* _TEXTO DO DOCUMENTO_:

((

O Bairro da Socasa. O meu.

Tudo o que nos rodeia influencia o nosso crescimento. As pessoas. Os locais. Os cheiros. Contudo apenas muito mais tarde percebemos que todos esses pequenos detalhes, que na altura nos passaram despercebidos, são como que peças de um puzzle que permanecerá para sempre inacabado. Convido-vos a juntarem-se a mim nesta viagem ao bairro que me viu nascer: o Bairro da Socasa. Sejam bem-vindos ao “Desnecessariamente Complicado” desta semana.

Largas dezenas de casas, todas pintadas com a mesma cor, todas exactamente iguais. De um lado da rua vivendas. Do outro pequenos prédios de três andares. No topo de um dos lados da rua estava o centro das brincadeiras. Todos lhe chamávamos “A Roda”. Nunca nenhum de nós percebeu a real utilidade daquele espaço, até porque éramos os únicos a utilizá-lo. Os adultos passavam por ela todos os dias e nem sequer a olhavam. Mas para nós, crianças e adolescentes, era o centro do bairro. Nunca compreendemos porque não olhavam com mais atenção para aquele espaço, grande e omnipotente, do qual se podia ver com detalhe toda a rua. Sentíamo-nos orgulhosos por sermos os únicos a perceber o potencial daquele espaço gigantesco.

Na Roda aconteciam jogos de futebol tão intensos como um derby lisboeta com casa cheia. Nas escadas dos prédios e das vivendas tinham lugar correrias intermináveis em busca do melhor esconderijo (afinal de contas todos queriam ganhar o jogo das escondidas).

Ali passei pela febre dos skates, dos patins em linha e das trotinetas. Nunca tive nenhum dos citados. Nunca soube sequer andar convenientemente numa trotineta, quanto mais de patins ou de skate. Aliás, sempre tive tendência a fugir de desportos radicais. Para mim a palavra “radical” sempre foi sinónimo de “olha que tu aleijas-te, deixa-te estar mas é quieto que ganhas mais”. Mesmo assim integrava-me bem. O grupo nunca foi muito extenso e dele apenas faziam parte os moradores do bairro. Vivíamos, no máximo, a dez minutos a pé de todos os nossos amigos.

Estes foram os anos 90, a época “pré-tudo”. Pré-telemóveis. Pré-computadores. Pré-internet. Pré-Hi5. Pré-Facebook. Pré-Twitter. Pré-selfies. Quando queríamos falar uns com os outros estávamos mesmo juntos, pessoalmente. Não havia “sms” (muito menos “ilimitadas”, eram pagas e a peso de ouro!).

Naquelas ruas corri e me espalhei ao comprido mais vezes do que aquelas que gostaria, tanto a pé como de bicicleta (ou como dizia o meu avô: “Já esfolaste o cromado outra vez!”). E por mais corridas que fizesse poucas eram as vezes que ganhava. Não quer dizer que fosse mau. Os restantes é que eram muito bons. Ou pelo menos era isto que eu dizia a mim mesmo.

))

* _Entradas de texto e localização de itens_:
((

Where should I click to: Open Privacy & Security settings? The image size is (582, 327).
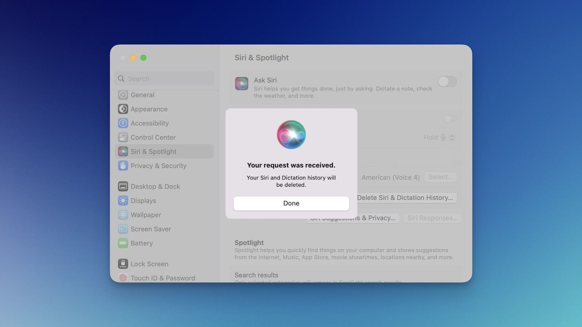tap(123, 166)
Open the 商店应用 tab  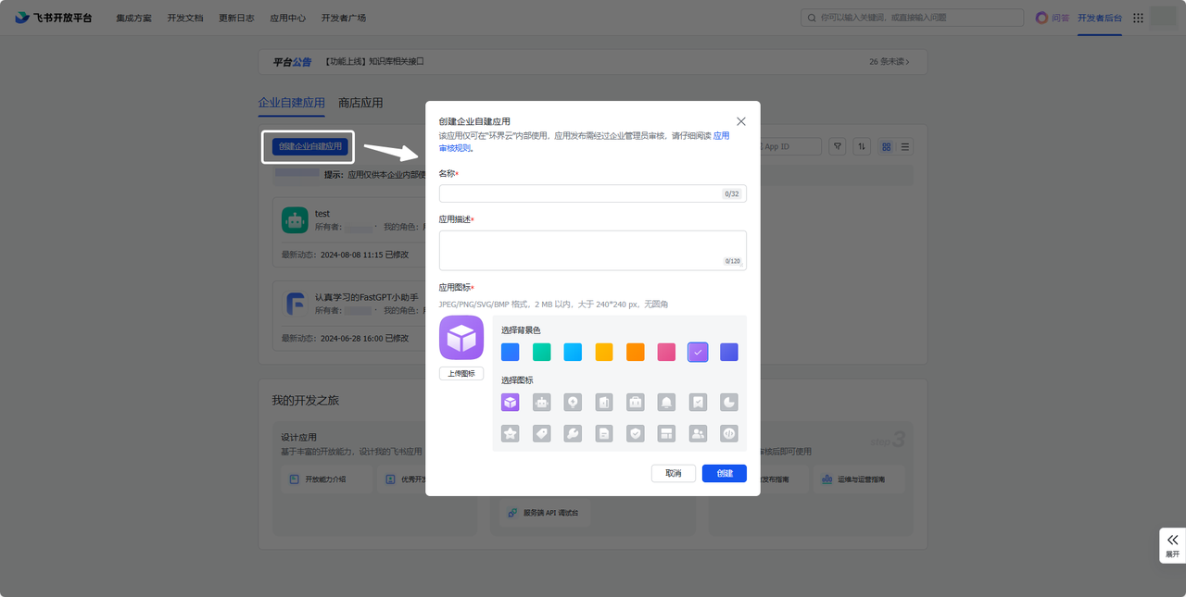coord(360,103)
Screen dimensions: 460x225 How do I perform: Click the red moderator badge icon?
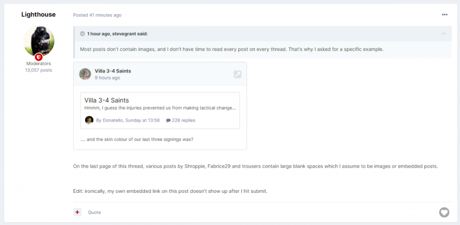tap(39, 57)
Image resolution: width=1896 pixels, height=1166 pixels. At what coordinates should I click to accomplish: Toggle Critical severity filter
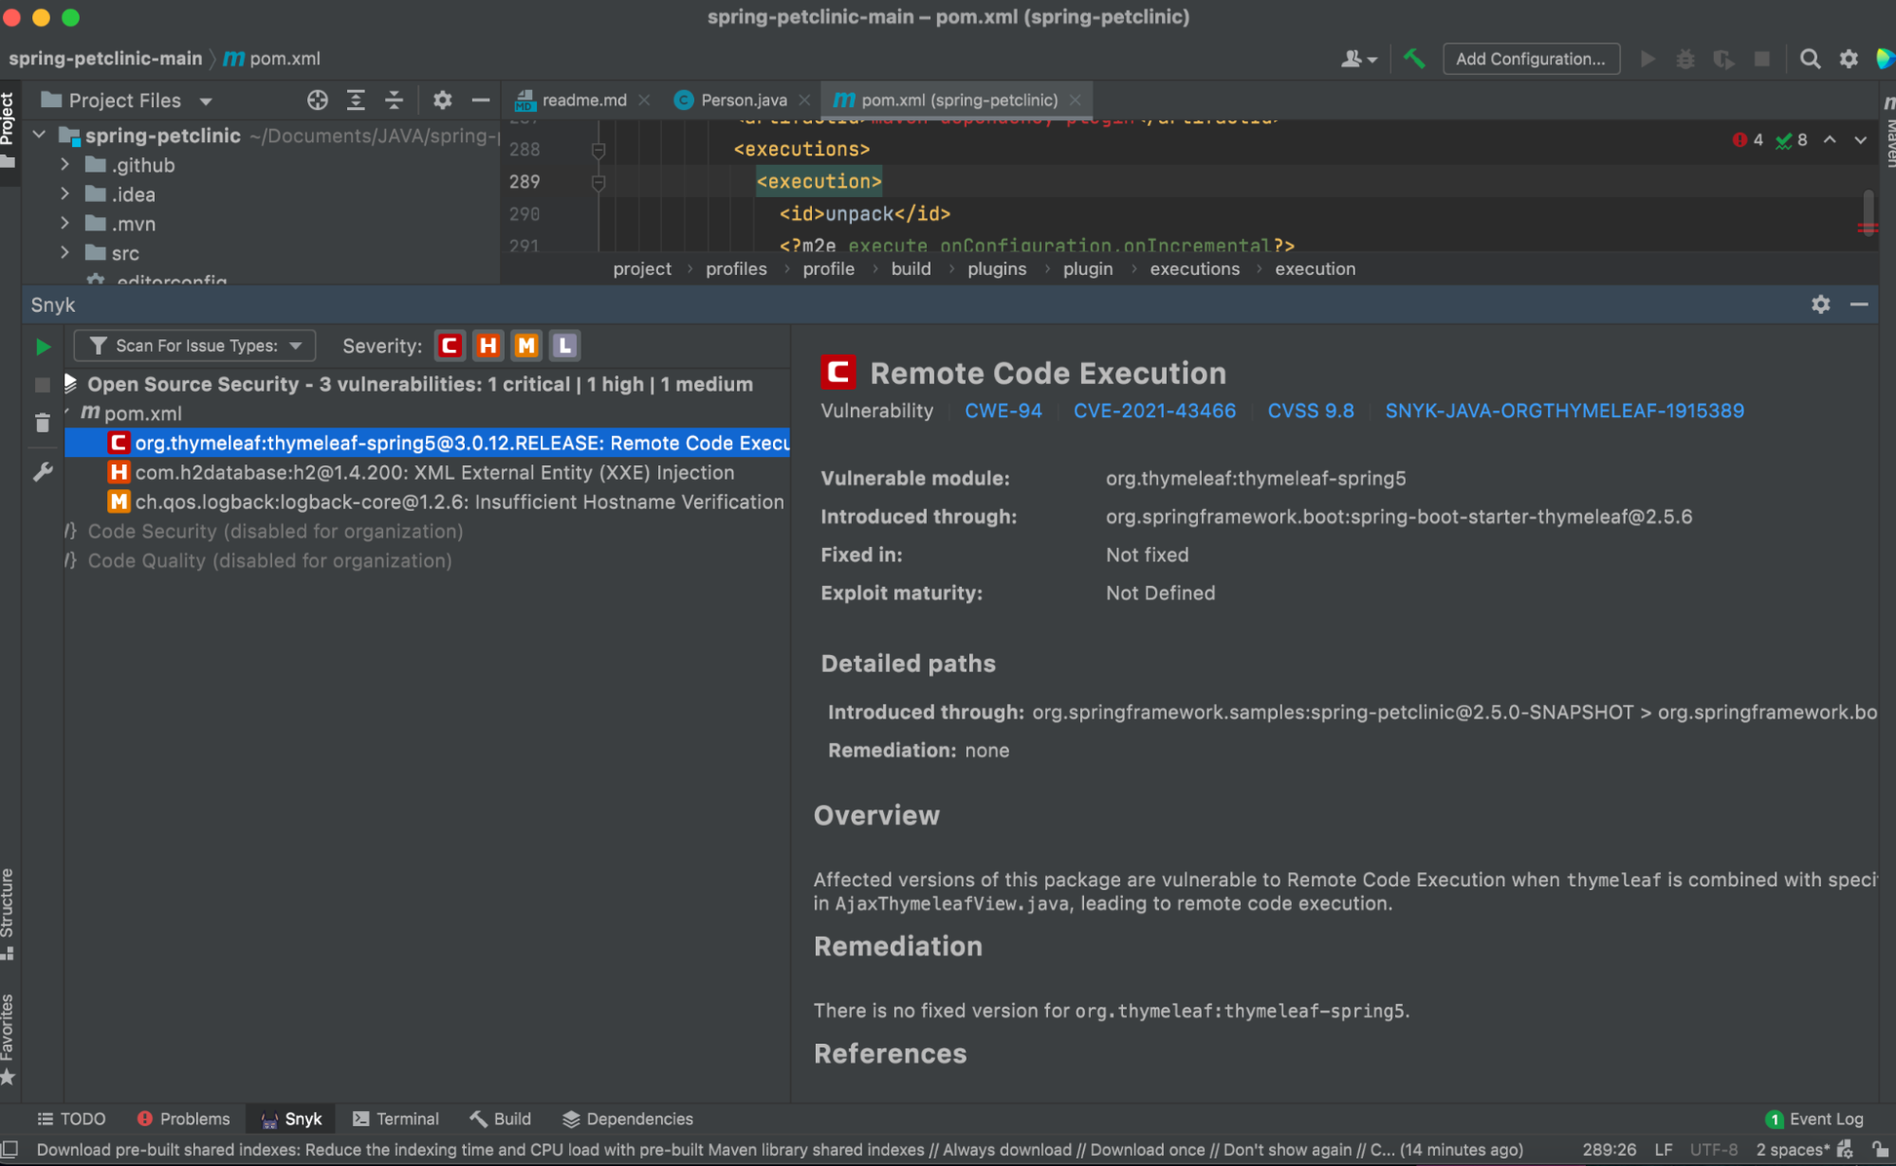point(451,346)
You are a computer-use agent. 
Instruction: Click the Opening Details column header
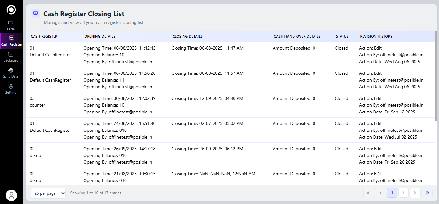click(x=100, y=36)
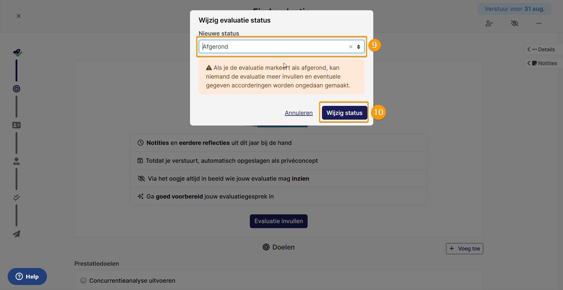The height and width of the screenshot is (290, 563).
Task: Click the Afgerond status input field
Action: pos(274,47)
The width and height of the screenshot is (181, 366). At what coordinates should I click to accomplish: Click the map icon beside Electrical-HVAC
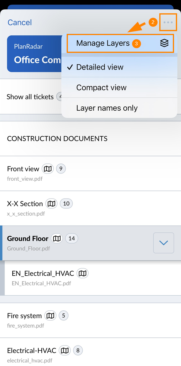click(x=64, y=350)
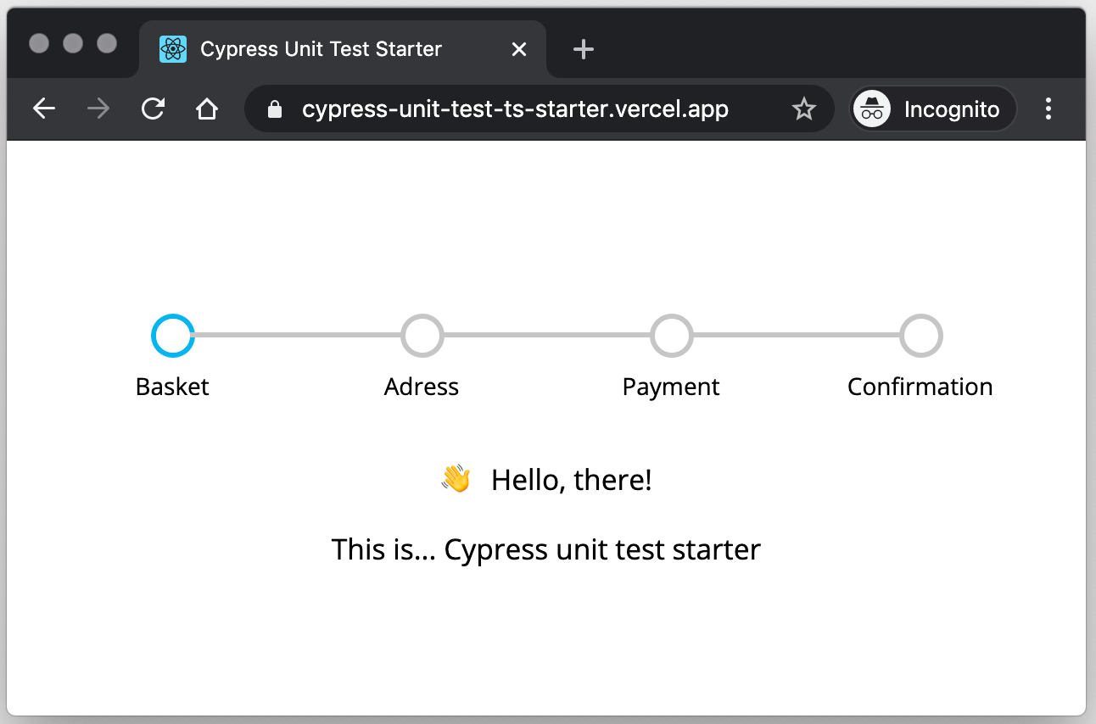Open a new tab with the plus button
The image size is (1096, 724).
(x=583, y=50)
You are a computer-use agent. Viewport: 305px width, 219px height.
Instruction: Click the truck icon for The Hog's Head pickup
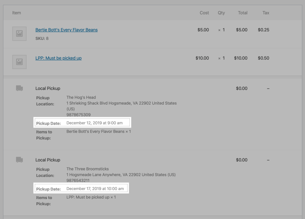[x=19, y=88]
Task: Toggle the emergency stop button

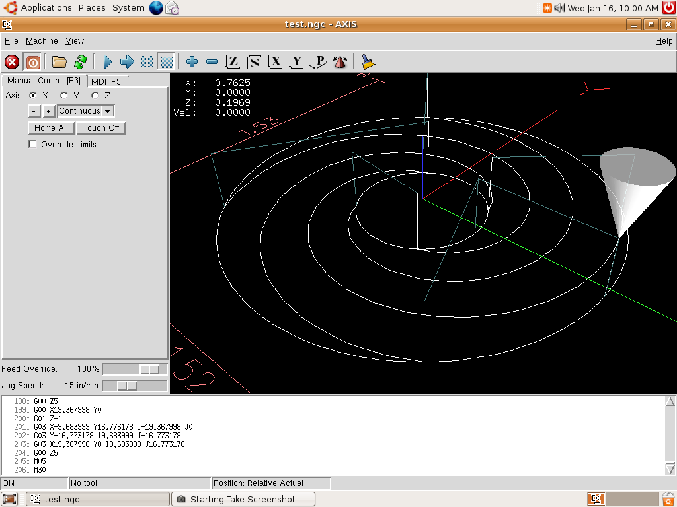Action: coord(11,62)
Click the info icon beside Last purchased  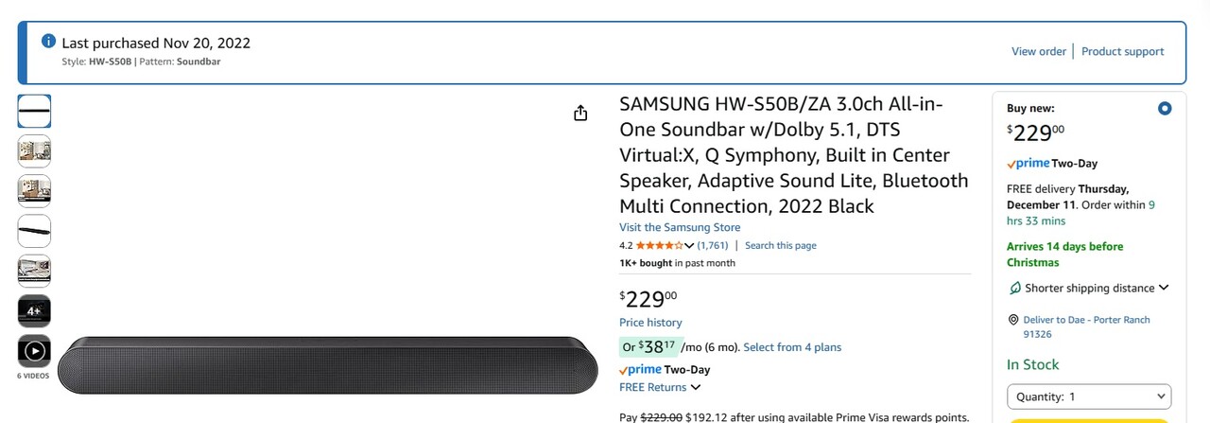(x=49, y=41)
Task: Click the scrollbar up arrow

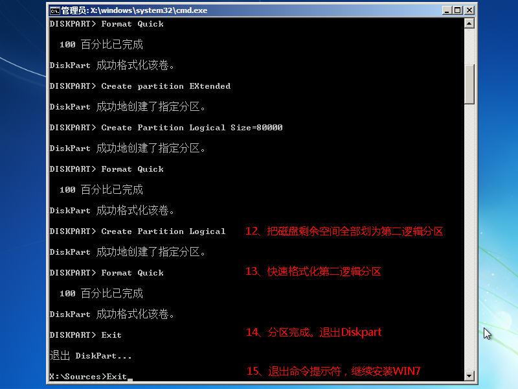Action: 469,23
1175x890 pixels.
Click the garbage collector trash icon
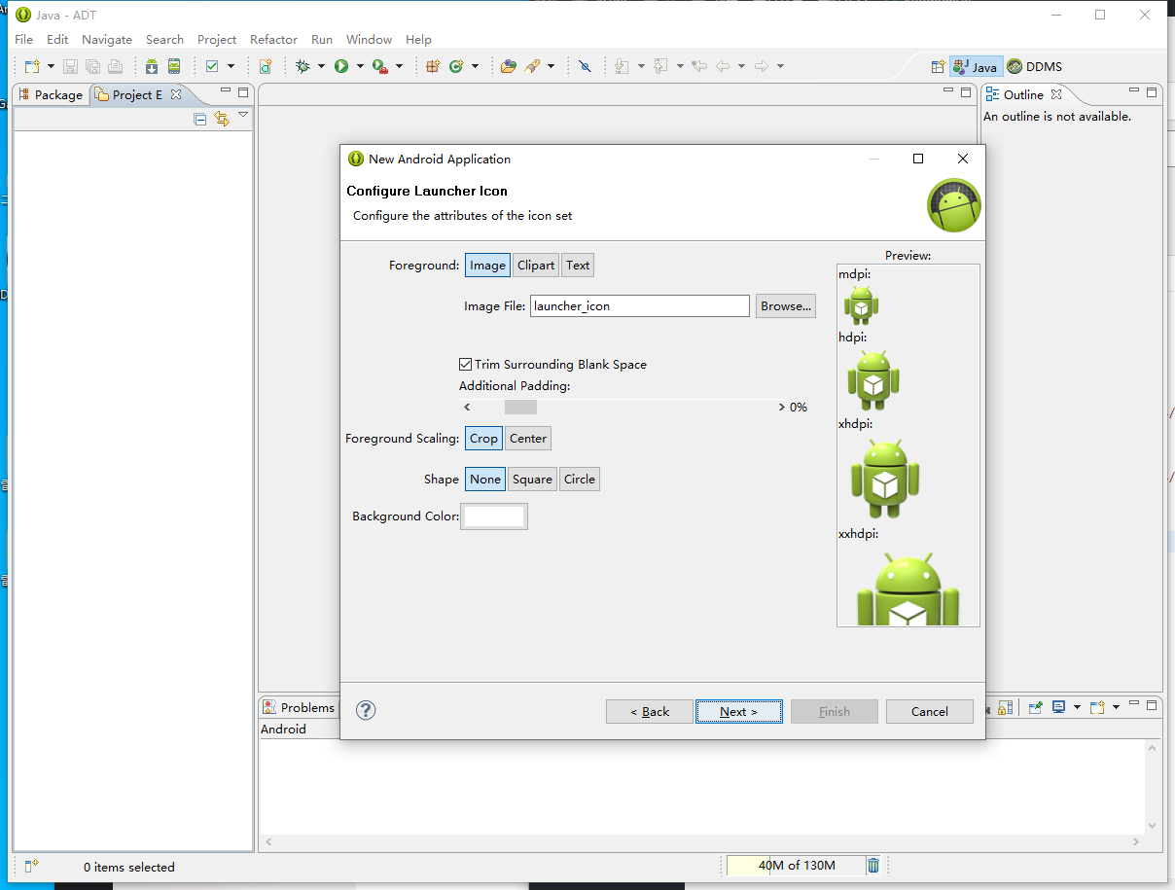coord(873,865)
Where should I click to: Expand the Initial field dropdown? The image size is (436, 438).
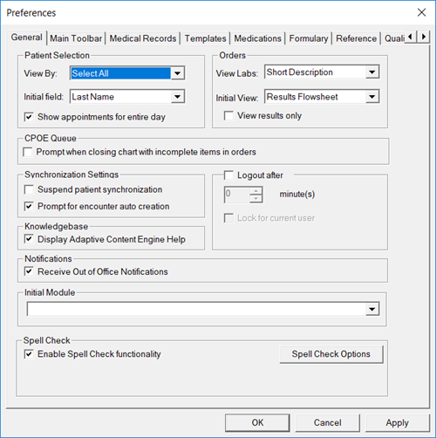177,97
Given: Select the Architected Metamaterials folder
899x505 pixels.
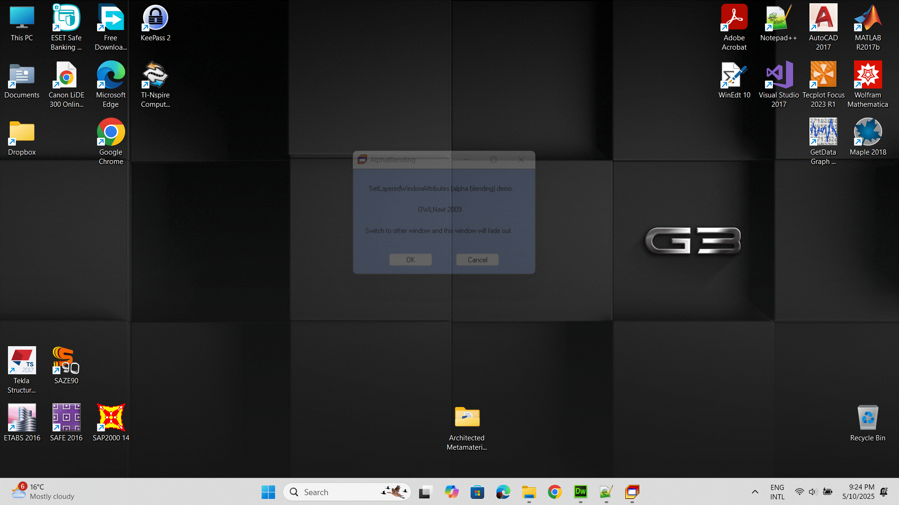Looking at the screenshot, I should coord(466,427).
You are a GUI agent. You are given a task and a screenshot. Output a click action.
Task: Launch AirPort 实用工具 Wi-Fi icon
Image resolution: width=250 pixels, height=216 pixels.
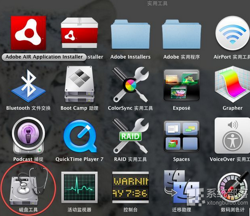[233, 33]
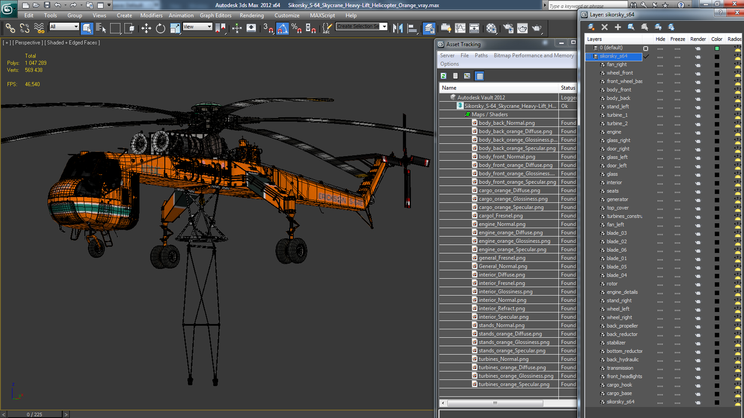Open Paths menu in Asset Tracking
This screenshot has width=744, height=418.
coord(481,55)
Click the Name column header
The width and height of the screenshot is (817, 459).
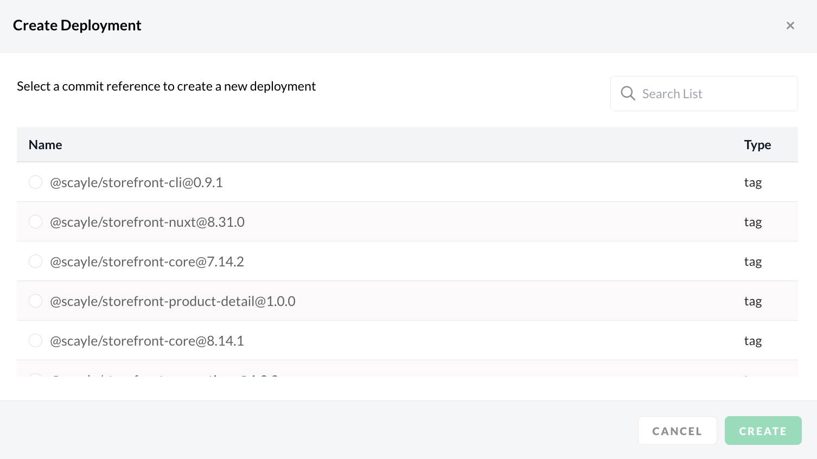[45, 145]
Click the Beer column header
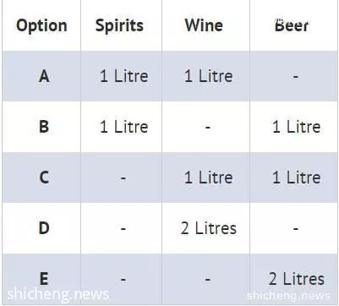The width and height of the screenshot is (339, 306). coord(292,25)
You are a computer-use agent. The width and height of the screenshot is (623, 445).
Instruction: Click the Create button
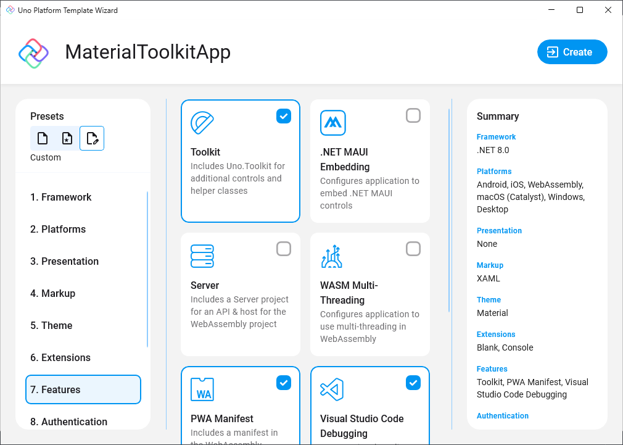[x=572, y=52]

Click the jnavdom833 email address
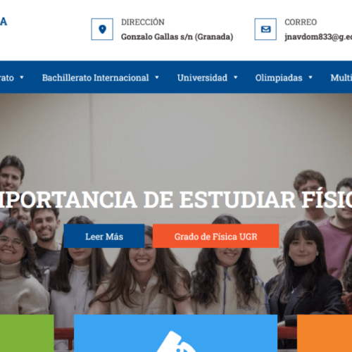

))

* _CONJUNTO DE TAREFAS_:
**1)** Responda, com base no texto sobre o Bairro da Socasa:
(a) Que nome davam as crianças ao centro das brincadeiras?
(b) Que três febres passaram pelo bairro segundo quem escreve?
(c) No máximo, a quantos minutos a pé viviam todos os amigos?
**2)** Continue o texto sobre o Bairro da Socasa a partir do ponto em que termina.
A listagem não tem qualquer relação com o texto sobre o Bairro da Socasa.

* _RESPOSTAS_:
**1)**
(a) "A Roda".
(b) A febre dos skates, dos patins em linha e das trotinetas.
(c) A dez minutos.

**2)**
No futebol também nunca fui um craque, para variar, mas isso não me impedia de jogar. Tinha lugar cativo como guarda-redes ou, na melhor das hipóteses, defesa-central. A não ser que fossemos poucos. Aí não havia posições fixas e todos jogavam em todo o lado. Cansava-me muito mais, mas pelo menos podia dar às minhas chuteiras o prazer de sentirem o sabor do golo. Este é o tempo em que todos queriam ser o Figo, idolatravam o Rui Costa e faziam vénias ao João Vieira Pinto. Para nós os melhores jogadores do mundo eram os que partilhavam connosco a nacionalidade e não aceitávamos que nos dissessem o contrário.

Vivi largos anos num rés-do-chão esquerdo. Depois vivi outros tantos numa vivenda, no extremo oposto da rua. Os primeiros seis anos de escolaridade foram na Escola Básica e Integrada localizada nas traseiras do bairro. Ou seja, à distância de uma passadeira e dois minutos a pé.

Durante largos anos o Bairro da Socasa foi o centro do meu universo. Não era o centro do universo de todos os que me rodeavam mas era do meu. Ali vivia. Ali estudava. Ali brincava com os meus amigos. Eram mais os dias em que ali permanecia do que aqueles em que dali saía. Respirava o bairro e sentia-o como meu. E esse era o derradeiro sinal de integração. Quando sentimos algo ao ponto de nos julgarmos parte integrante é sinal que fazemos parte desse sistema solar.

Hoje a vida mudou. Já não sou uma criança/adolescente. Já não ando na Escola Básica Integrada. Já não brinco por aquelas ruas e escadas. Vivo a não mais de quinze minutos a pé do meu antigo bairro. E é lá que me desloco uma vez por semana. Não para brincar ou pôr a conversa em dia com aqueles que ainda lá vivem (e a quem ainda hoje chamo de “vizinhos”), mas sim para ir buscar a minha afilhada à escola que outrora foi minha.

É estranho estar num local que conheço tão bem tantos anos depois. Dá vontade de entrar e correr todos os cantos e recantos, recuperando memórias esquecidas de dias inteiros de brincadeiras. Hoje percebo o quão importantes foram estes tempos e o quanto moldaram a minha personalidade e a minha maneira de ser.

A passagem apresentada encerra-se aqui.